Bazen hayatta bir şeylerin elimizden alınması gerekir başka bir şeylere yer açılabilmesi için. Bazen elimizden alınacak olan şey çok sevdiğimiz birisi, bazen elimizden alınacak bu şey çok sevdiğimiz bir eşyadır, ama mutlaka çok sevdiğimizdir. Çok sevdiğimiz olmasa hatırlamayız bile bir süre sonra. Elimizden alınan bu şey bizim kendimizi yıpratmamıza hatta harap etmemize neden olabilir ama bunun ne denli yanlış bir şey olduğunu hiçbir zaman göremeyiz.
Öyle bir an gelir ki her şeyimizi bağladığımız hatta yaşam felsefemiz haline getirdiğimiz bir şeyin elimizden belki sessiz sedasız belki de göz göre göre kayıp gittiği anları yaşarız. Bu şeyin gidişini durdurabilmek için hiçbir şey yapamasak da yine de çabalarız, savaşırız hatta ve hatta çok fazla üzülürüz. Peki neden hayatımızda, benliğimizde yeni bir şey için yer açıldığını düşünmeyiz?
“HAYIRLISI”
Ne güzel bir kelime. Önlem alınmış, mücadele verilmiş ve gerisi en yüce makama havale edilmiş.
Kaybettiklerimiz için üzülmek yerine bizim için verilecek olanı elimizden alınanın yerine koyulacak olanı düşünmeye başlamamız gerekiyor. Eğer bir şeyi kaybettiysek onun bizim için hayırlı olmadığını ve hayırlısını isteyerek çabalamaya devam etmemiz gerektiğini görmemiz gerek.

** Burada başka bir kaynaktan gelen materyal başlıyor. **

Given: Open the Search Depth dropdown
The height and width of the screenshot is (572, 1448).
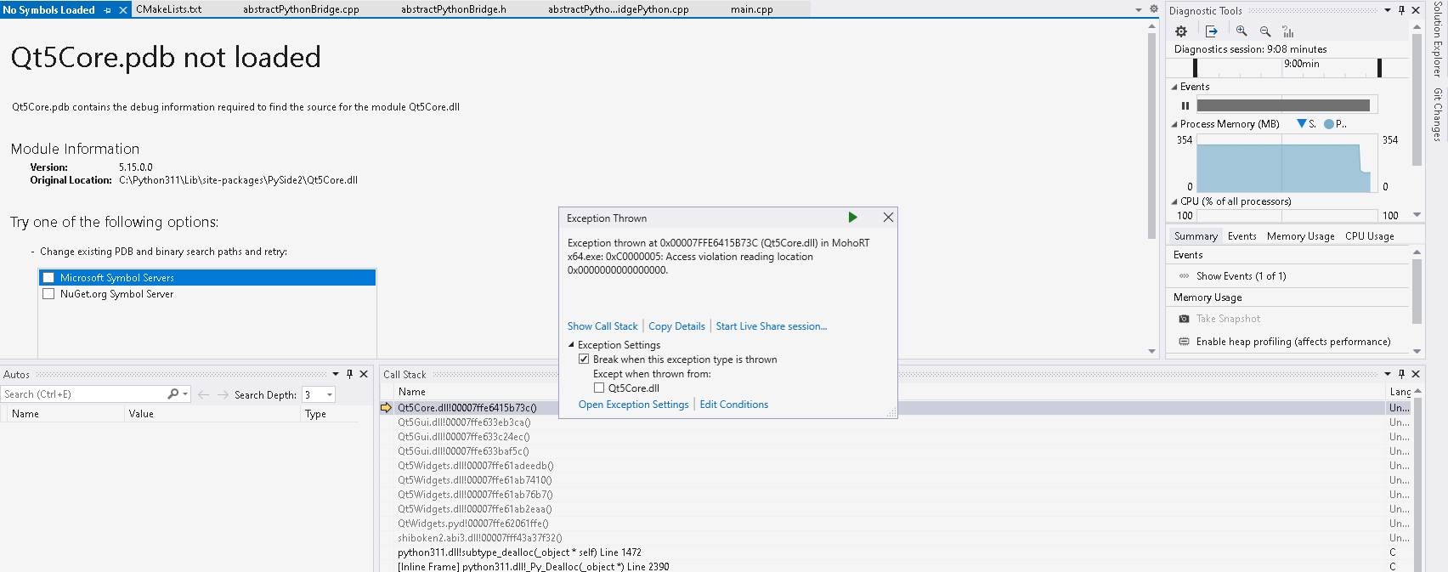Looking at the screenshot, I should 330,394.
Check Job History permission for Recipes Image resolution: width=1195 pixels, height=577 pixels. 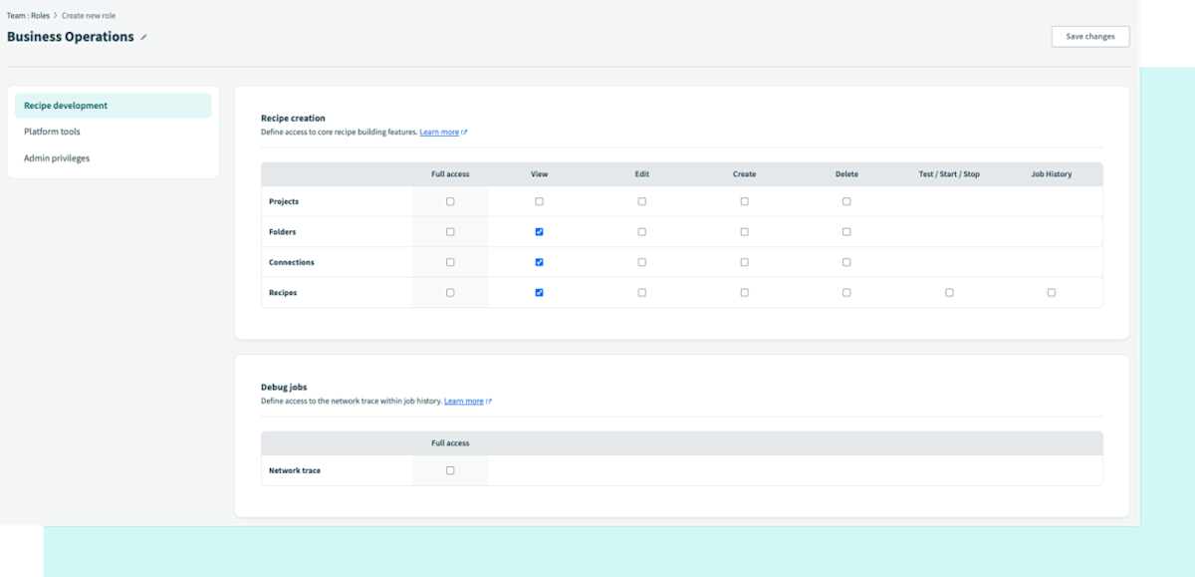(1052, 292)
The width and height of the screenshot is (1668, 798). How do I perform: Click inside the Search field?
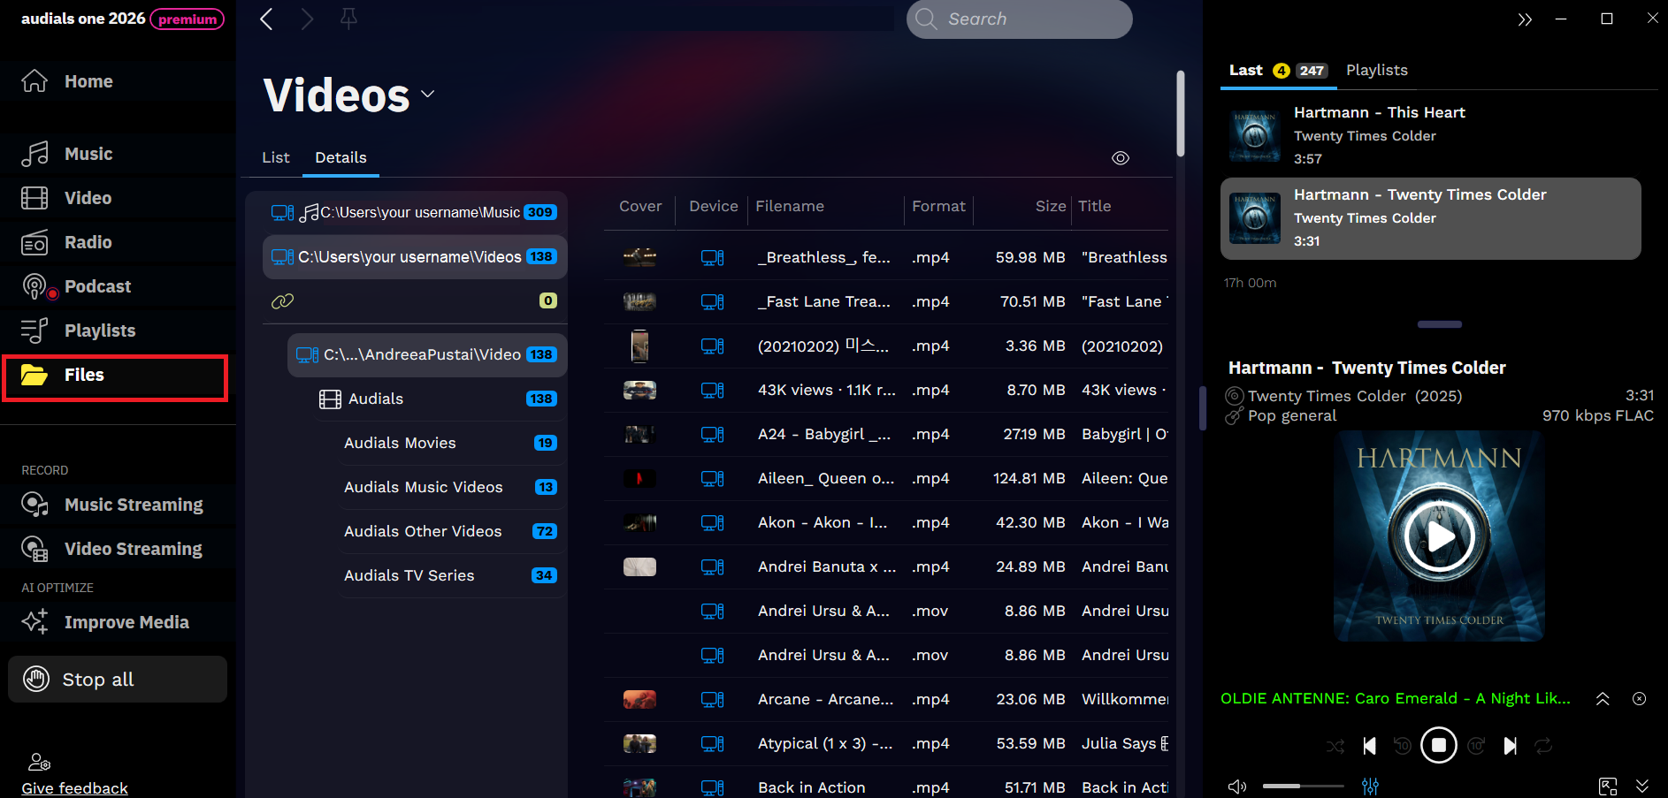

Geçmişten gelen büyüklerimizden her zaman duyduğumuz öyle güzel başka bir cümle vardır ki o da şu şekilde; Gidenin arkasından ağlanmaz.
Eğer bir gün siz de bir şeyinizin veya bir kimsenizin elinizden alındığını düşünürseniz bu gün bu satırları okuduğunuzu aklınıza getirin ve hüzünle dolan fikirlerinizi, düşüncelerinizi, kalbinizi yani bütün benliğinizi daha hayırlısının hayatınıza girmesi için yer açıldığını unutmayın.